Below are some entries; can you quote all of them exactly?

Stored data entries:
-------
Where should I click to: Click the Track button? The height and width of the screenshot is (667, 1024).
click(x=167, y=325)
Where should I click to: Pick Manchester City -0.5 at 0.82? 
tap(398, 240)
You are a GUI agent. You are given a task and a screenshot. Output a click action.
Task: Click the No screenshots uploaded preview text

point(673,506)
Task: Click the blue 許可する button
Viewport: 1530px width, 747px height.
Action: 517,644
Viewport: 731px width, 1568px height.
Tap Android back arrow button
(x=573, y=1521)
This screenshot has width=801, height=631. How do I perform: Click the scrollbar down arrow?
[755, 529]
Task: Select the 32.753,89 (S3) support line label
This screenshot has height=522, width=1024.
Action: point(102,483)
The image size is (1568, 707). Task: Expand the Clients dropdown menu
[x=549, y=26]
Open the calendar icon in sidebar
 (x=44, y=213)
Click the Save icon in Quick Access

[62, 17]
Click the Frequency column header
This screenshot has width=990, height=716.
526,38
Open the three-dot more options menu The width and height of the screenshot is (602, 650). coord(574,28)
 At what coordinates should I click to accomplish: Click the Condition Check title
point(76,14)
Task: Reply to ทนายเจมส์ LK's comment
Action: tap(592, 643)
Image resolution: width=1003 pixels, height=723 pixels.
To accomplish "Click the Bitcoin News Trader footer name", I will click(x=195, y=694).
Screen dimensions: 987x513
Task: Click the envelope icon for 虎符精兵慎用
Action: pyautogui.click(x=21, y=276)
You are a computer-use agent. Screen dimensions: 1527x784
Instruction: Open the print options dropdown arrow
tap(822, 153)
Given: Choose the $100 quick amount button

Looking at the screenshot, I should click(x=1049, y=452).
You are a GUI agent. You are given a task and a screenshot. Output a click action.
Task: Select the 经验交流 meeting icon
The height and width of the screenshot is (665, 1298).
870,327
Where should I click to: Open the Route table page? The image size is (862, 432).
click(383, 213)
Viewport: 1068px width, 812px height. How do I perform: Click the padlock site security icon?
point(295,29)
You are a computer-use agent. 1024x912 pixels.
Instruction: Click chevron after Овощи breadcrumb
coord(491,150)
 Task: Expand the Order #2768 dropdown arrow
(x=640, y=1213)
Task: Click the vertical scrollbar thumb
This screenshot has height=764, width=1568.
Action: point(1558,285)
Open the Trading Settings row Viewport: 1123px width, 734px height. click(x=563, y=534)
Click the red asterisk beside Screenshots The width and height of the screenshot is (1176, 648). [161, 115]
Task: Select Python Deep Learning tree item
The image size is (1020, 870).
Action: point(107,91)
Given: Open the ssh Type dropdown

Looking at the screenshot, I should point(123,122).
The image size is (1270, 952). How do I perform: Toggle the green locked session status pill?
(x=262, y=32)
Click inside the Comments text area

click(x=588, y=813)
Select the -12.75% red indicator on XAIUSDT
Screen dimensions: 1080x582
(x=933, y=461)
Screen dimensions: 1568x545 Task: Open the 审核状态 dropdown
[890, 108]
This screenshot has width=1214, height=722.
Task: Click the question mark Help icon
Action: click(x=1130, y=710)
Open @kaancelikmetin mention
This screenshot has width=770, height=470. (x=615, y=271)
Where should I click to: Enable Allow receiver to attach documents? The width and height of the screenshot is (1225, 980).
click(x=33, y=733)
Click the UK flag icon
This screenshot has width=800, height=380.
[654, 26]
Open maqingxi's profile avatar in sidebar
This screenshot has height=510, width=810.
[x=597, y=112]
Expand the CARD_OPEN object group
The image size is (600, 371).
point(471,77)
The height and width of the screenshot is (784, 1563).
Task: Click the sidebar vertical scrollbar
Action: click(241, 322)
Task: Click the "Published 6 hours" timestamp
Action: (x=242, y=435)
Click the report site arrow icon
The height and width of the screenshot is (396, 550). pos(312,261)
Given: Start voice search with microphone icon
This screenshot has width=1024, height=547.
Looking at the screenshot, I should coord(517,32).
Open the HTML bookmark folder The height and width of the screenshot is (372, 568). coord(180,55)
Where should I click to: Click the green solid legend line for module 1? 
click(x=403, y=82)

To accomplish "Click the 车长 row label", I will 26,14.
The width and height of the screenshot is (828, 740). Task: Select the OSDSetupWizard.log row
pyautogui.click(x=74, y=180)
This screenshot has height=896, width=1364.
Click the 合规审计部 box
-------
Reply to the exercise:
Where should I click to: Click the Track button? The height and width of the screenshot is (667, 1024).
click(x=167, y=325)
Where should I click to: Pick Manchester City -0.5 at 0.82? 
tap(398, 240)
You are a GUI agent. You are given a task and a screenshot. Output a click action.
Task: Click the No screenshots uploaded preview text

point(673,506)
Task: Click the blue 許可する button
Viewport: 1530px width, 747px height.
Action: 517,644
Viewport: 731px width, 1568px height.
Tap Android back arrow button
(x=573, y=1521)
This screenshot has width=801, height=631. How do I perform: Click the scrollbar down arrow?
[755, 529]
Task: Select the 32.753,89 (S3) support line label
This screenshot has height=522, width=1024.
Action: point(102,483)
The image size is (1568, 707). Task: Expand the Clients dropdown menu
[x=549, y=26]
Open the calendar icon in sidebar
 (x=44, y=213)
Click the Save icon in Quick Access

[62, 17]
Click the Frequency column header
This screenshot has width=990, height=716.
526,38
Open the three-dot more options menu The width and height of the screenshot is (602, 650). coord(574,28)
 At what coordinates should I click to accomplish: Click the Condition Check title
point(76,14)
Task: Reply to ทนายเจมส์ LK's comment
Action: tap(592, 643)
Image resolution: width=1003 pixels, height=723 pixels.
To accomplish "Click the Bitcoin News Trader footer name", I will click(x=195, y=694).
Screen dimensions: 987x513
Task: Click the envelope icon for 虎符精兵慎用
Action: pyautogui.click(x=21, y=276)
You are a computer-use agent. Screen dimensions: 1527x784
Instruction: Open the print options dropdown arrow
tap(822, 153)
Given: Choose the $100 quick amount button

Looking at the screenshot, I should click(x=1049, y=452).
You are a GUI agent. You are given a task and a screenshot. Output a click action.
Task: Select the 经验交流 meeting icon
The height and width of the screenshot is (665, 1298).
870,327
Where should I click to: Open the Route table page? The image size is (862, 432).
click(383, 213)
Viewport: 1068px width, 812px height. How do I perform: Click the padlock site security icon?
point(295,29)
You are a computer-use agent. 1024x912 pixels.
Instruction: Click chevron after Овощи breadcrumb
coord(491,150)
 Task: Expand the Order #2768 dropdown arrow
(x=640, y=1213)
Task: Click the vertical scrollbar thumb
This screenshot has height=764, width=1568.
Action: point(1558,285)
Open the Trading Settings row Viewport: 1123px width, 734px height. click(x=563, y=534)
Click the red asterisk beside Screenshots The width and height of the screenshot is (1176, 648). [161, 115]
Task: Select Python Deep Learning tree item
The image size is (1020, 870).
Action: point(107,91)
Given: Open the ssh Type dropdown

Looking at the screenshot, I should point(123,122).
The image size is (1270, 952). How do I perform: Toggle the green locked session status pill?
(x=262, y=32)
Click inside the Comments text area

click(x=588, y=813)
Select the -12.75% red indicator on XAIUSDT
Screen dimensions: 1080x582
(x=933, y=461)
Screen dimensions: 1568x545 Task: Open the 审核状态 dropdown
[890, 108]
This screenshot has width=1214, height=722.
Task: Click the question mark Help icon
Action: click(x=1130, y=710)
Open @kaancelikmetin mention
This screenshot has width=770, height=470. (x=615, y=271)
Where should I click to: Enable Allow receiver to attach documents? The width and height of the screenshot is (1225, 980).
click(x=33, y=733)
Click the UK flag icon
This screenshot has width=800, height=380.
[654, 26]
Open maqingxi's profile avatar in sidebar
This screenshot has height=510, width=810.
[x=597, y=112]
Expand the CARD_OPEN object group
The image size is (600, 371).
point(471,77)
The height and width of the screenshot is (784, 1563).
Task: Click the sidebar vertical scrollbar
Action: click(241, 322)
Task: Click the "Published 6 hours" timestamp
Action: (x=242, y=435)
Click the report site arrow icon
The height and width of the screenshot is (396, 550). pos(312,261)
Given: Start voice search with microphone icon
This screenshot has width=1024, height=547.
Looking at the screenshot, I should coord(517,32).
Open the HTML bookmark folder The height and width of the screenshot is (372, 568). coord(180,55)
Where should I click to: Click the green solid legend line for module 1? 
click(x=403, y=82)

To accomplish "Click the 车长 row label", I will 26,14.
The width and height of the screenshot is (828, 740). Task: Select the OSDSetupWizard.log row
pyautogui.click(x=74, y=180)
This screenshot has height=896, width=1364.
Click the 合规审计部 box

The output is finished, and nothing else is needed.